DynamicCity: Large-Scale LiDAR Generation from Dynamic Scenes
Hengwei Bian, Lingdong Kong, Haozhe Xie, Liang Pan, Yu Qiao, Ziwei Liu
2024-10-24

Summary
This paper introduces DynamicCity, a new framework for generating large-scale LiDAR scenes that captures the dynamic nature of real-world environments, improving how we create 3D maps from moving scenes.
What's the problem?
Most current methods for generating LiDAR scenes focus only on static images, meaning they can't effectively represent the changing conditions of real-world driving environments. This limitation makes it difficult to create accurate and useful 3D maps for applications like autonomous driving.
What's the solution?
DynamicCity uses a two-part system to improve LiDAR generation. First, it employs a Variational Autoencoder (VAE) to create a compact 4D representation of the scene, which helps in fitting the data better. Then, it uses a diffusion model to generate these 4D representations into high-quality LiDAR scenes. This framework allows for capturing changes over time and improves both the efficiency and accuracy of the generated scenes.
Why it matters?
This research is important because it enhances our ability to create detailed and accurate 3D maps from dynamic environments. Such improvements can significantly benefit fields like autonomous driving and urban planning, where understanding real-time changes in the environment is crucial.
Abstract
LiDAR scene generation has been developing rapidly recently. However, existing methods primarily focus on generating static and single-frame scenes, overlooking the inherently dynamic nature of real-world driving environments. In this work, we introduce DynamicCity, a novel 4D LiDAR generation framework capable of generating large-scale, high-quality LiDAR scenes that capture the temporal evolution of dynamic environments. DynamicCity mainly consists of two key models. 1) A VAE model for learning HexPlane as the compact 4D representation. Instead of using naive averaging operations, DynamicCity employs a novel Projection Module to effectively compress 4D LiDAR features into six 2D feature maps for HexPlane construction, which significantly enhances HexPlane fitting quality (up to 12.56 mIoU gain).
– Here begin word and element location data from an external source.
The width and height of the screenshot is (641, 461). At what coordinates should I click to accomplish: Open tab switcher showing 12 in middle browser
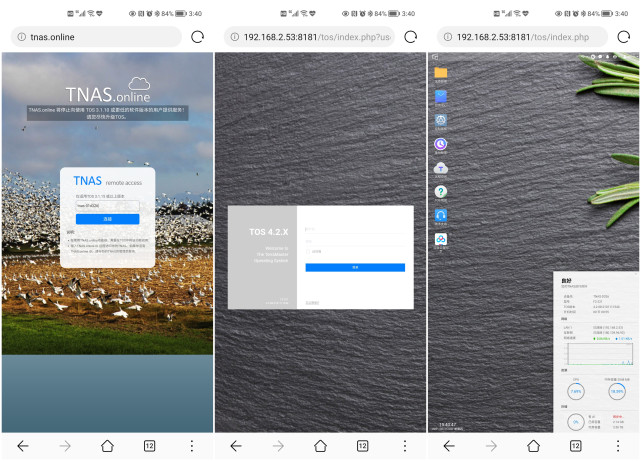(362, 446)
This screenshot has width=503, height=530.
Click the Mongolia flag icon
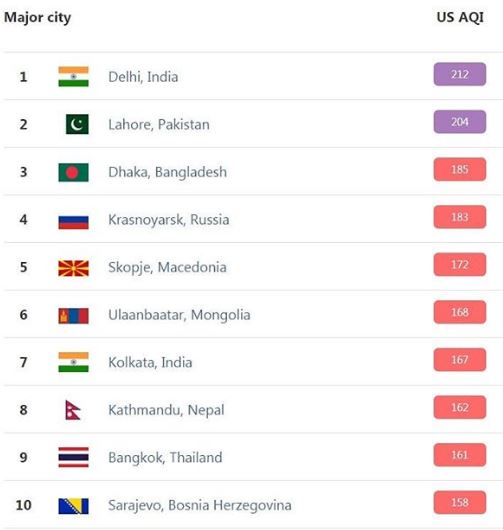(73, 316)
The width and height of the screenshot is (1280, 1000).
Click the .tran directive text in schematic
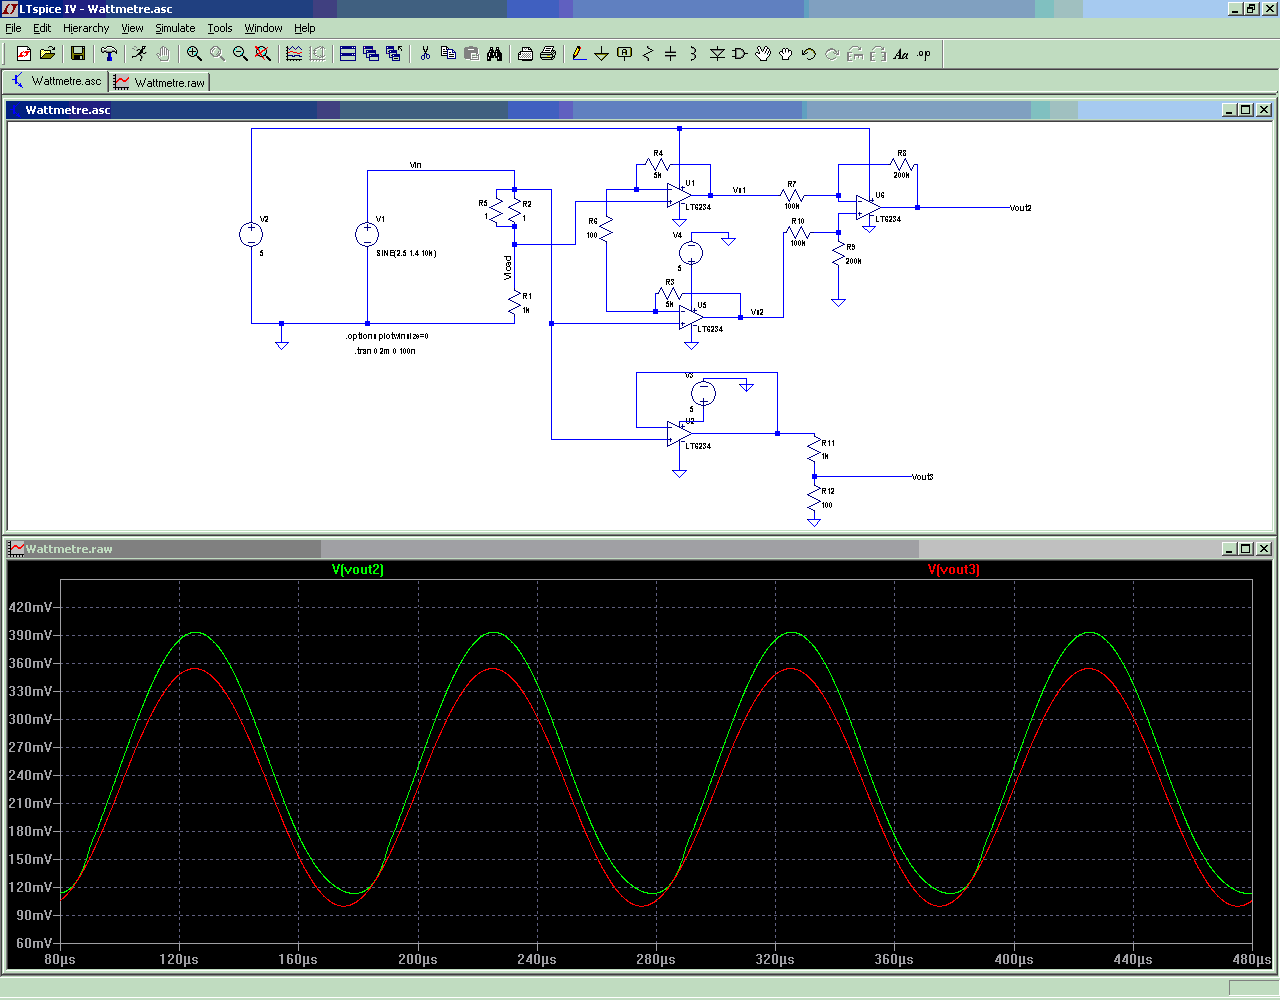(x=385, y=351)
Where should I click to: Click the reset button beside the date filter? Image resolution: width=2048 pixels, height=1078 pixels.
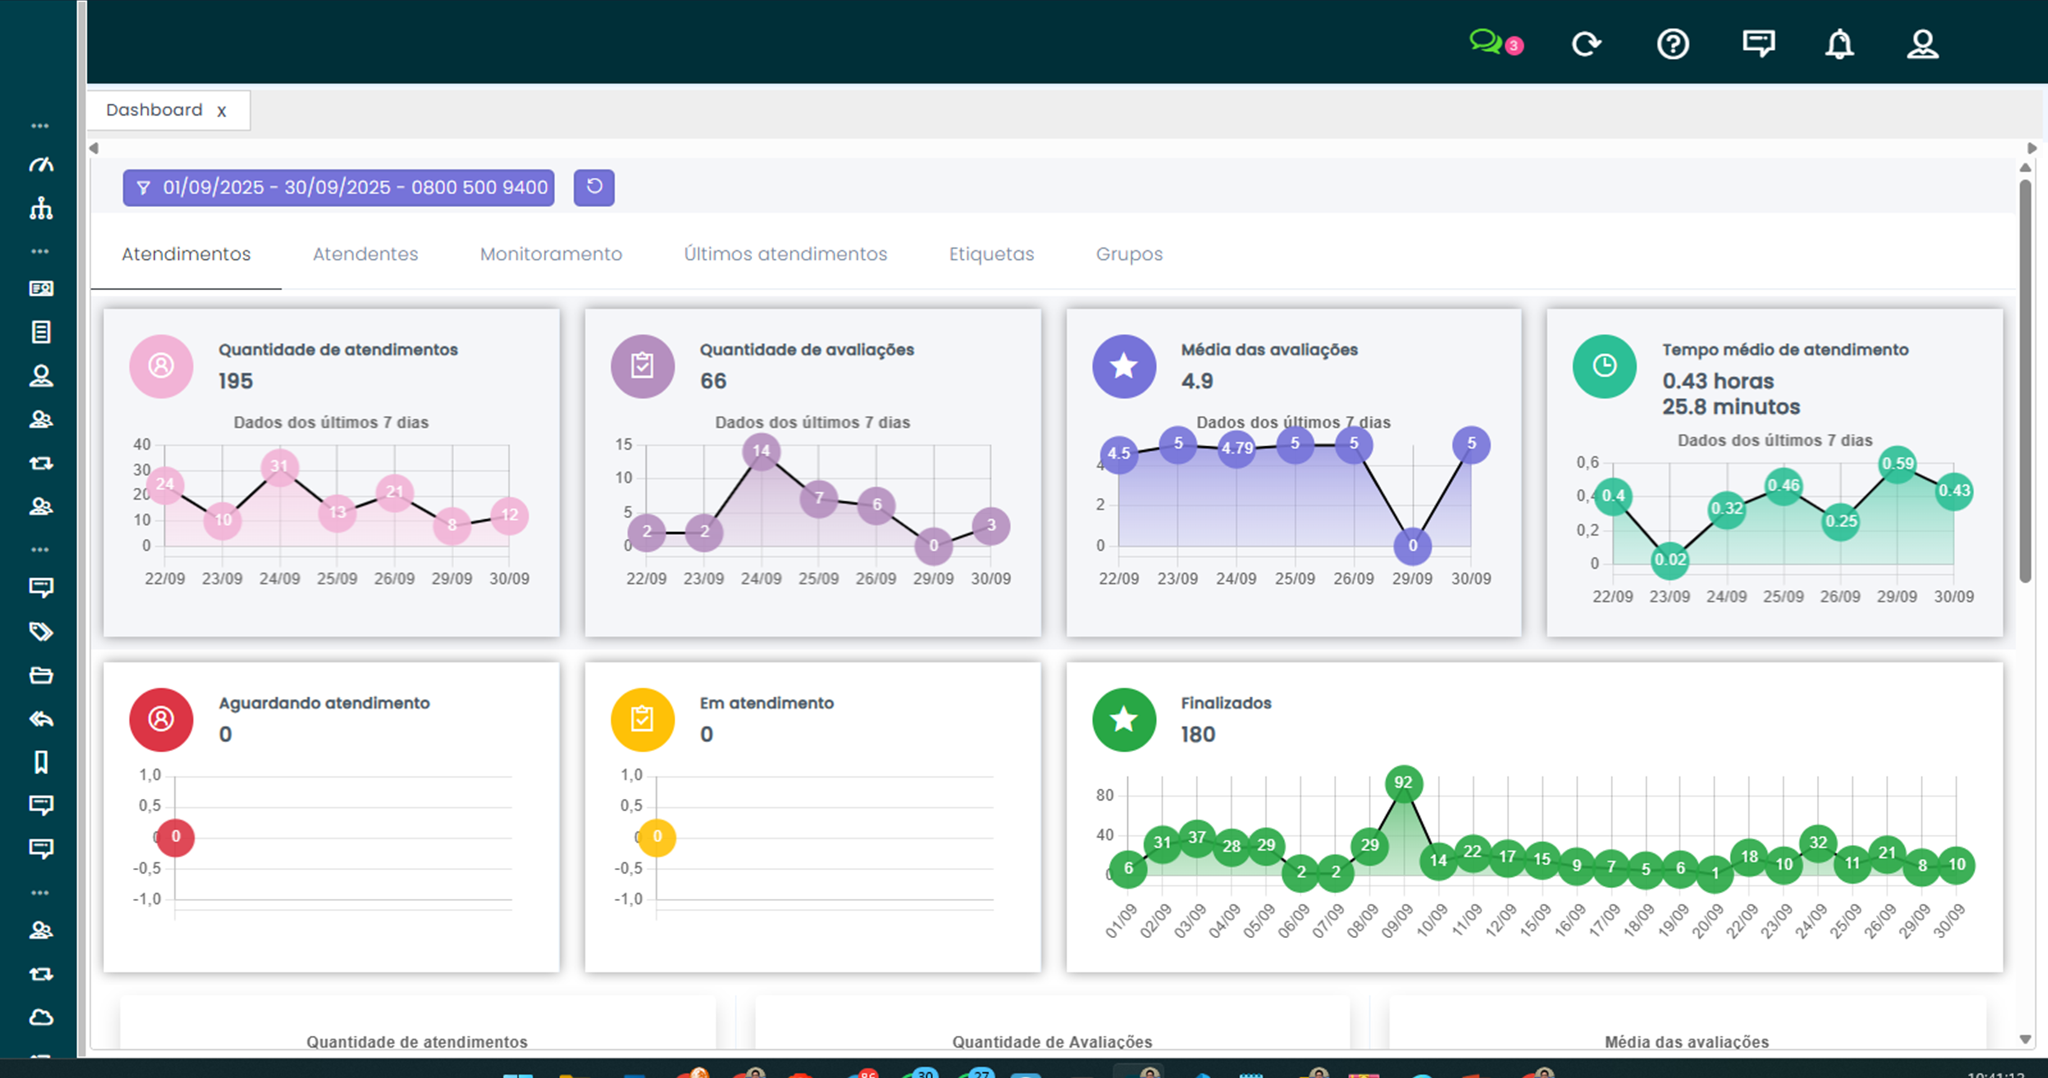pos(593,187)
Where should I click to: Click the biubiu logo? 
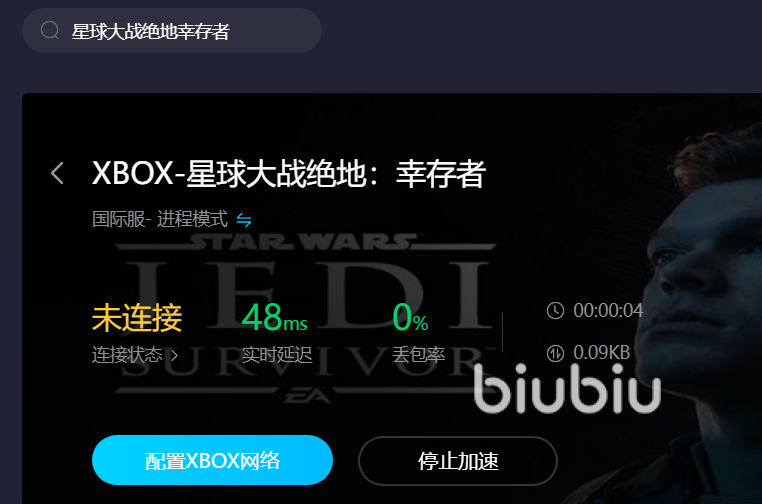[x=568, y=388]
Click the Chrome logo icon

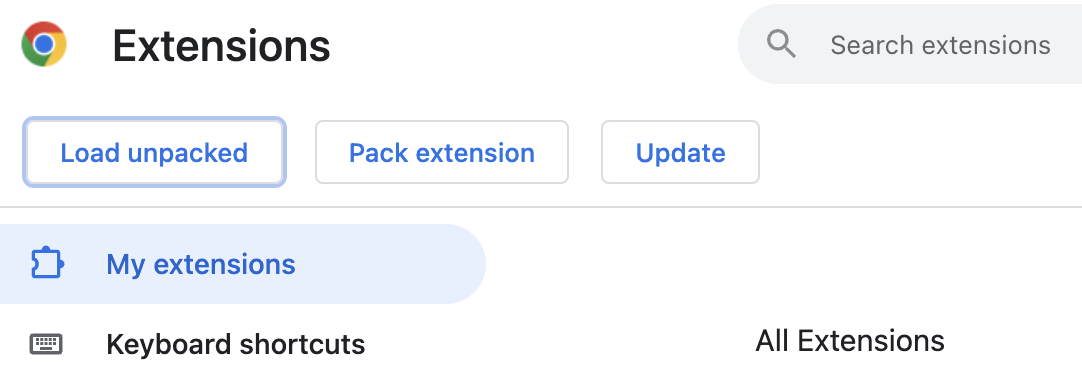pyautogui.click(x=44, y=44)
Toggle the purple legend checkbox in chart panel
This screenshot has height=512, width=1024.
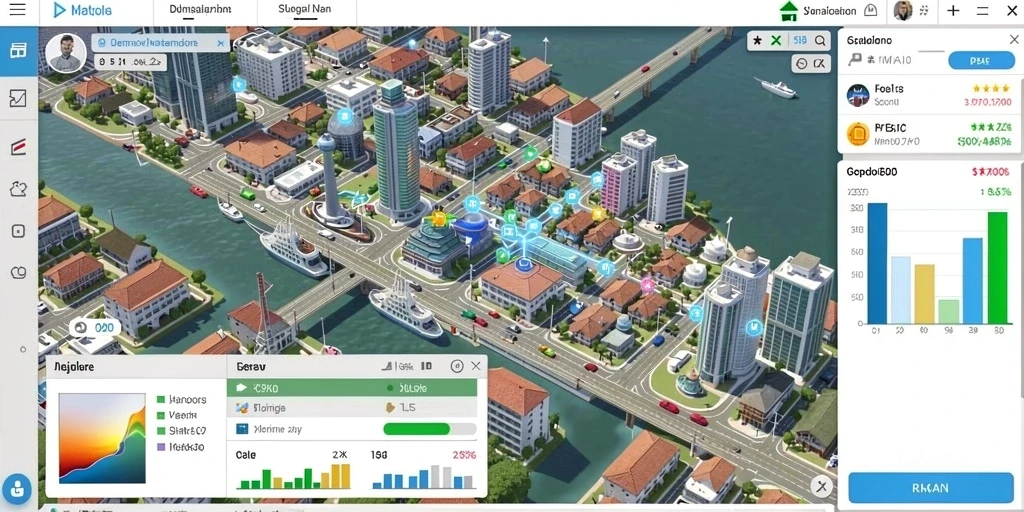(161, 447)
Furthermore, we utilize an Expansion & Squeeze Strategy to reconstruct 3D feature volumes in parallel, which improves both network training efficiency and reconstruction accuracy than naively querying each 3D point (up to 7.05 mIoU gain, 2.06x training speedup, and 70.84% memory reduction). 2) A DiT-based diffusion model for HexPlane generation. To make HexPlane feasible for DiT generation, a Padded Rollout Operation is proposed to reorganize all six feature planes of the HexPlane as a squared 2D feature map. In particular, various conditions could be introduced in the diffusion or sampling process, supporting versatile 4D generation applications, such as trajectory- and command-driven generation, inpainting, and layout-conditioned generation. Extensive experiments on the CarlaSC and Waymo datasets demonstrate that DynamicCity significantly outperforms existing state-of-the-art 4D LiDAR generation methods across multiple metrics. The code will be released to facilitate future research.